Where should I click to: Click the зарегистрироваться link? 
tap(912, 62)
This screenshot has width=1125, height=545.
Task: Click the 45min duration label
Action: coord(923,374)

...

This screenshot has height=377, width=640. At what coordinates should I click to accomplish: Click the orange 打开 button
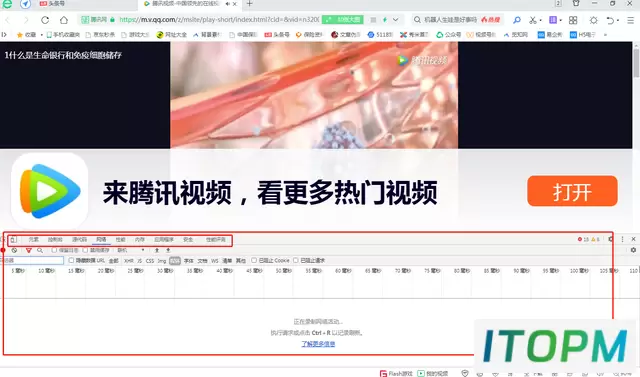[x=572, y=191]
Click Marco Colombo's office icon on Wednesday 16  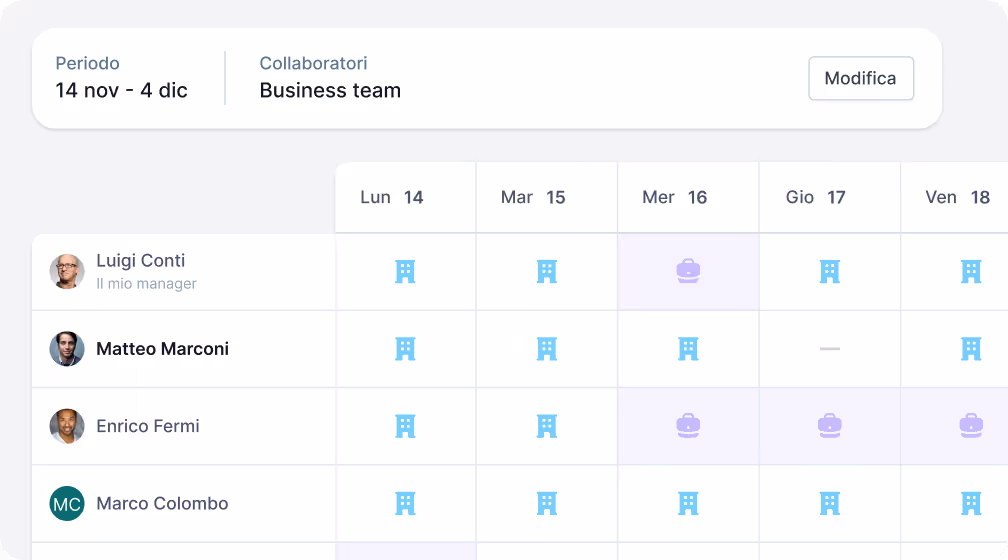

YOUR GOAL → Output exactly the lines above that lie between the line with "This screenshot has height=377, width=640." and the line with "Click Marco Colombo's", those two lines included, and no pictures.

TASK RESULT →
This screenshot has height=377, width=640. At what coordinates should I click to accomplish: Click the orange 打开 button
[x=572, y=191]
Click Marco Colombo's office icon on Wednesday 16  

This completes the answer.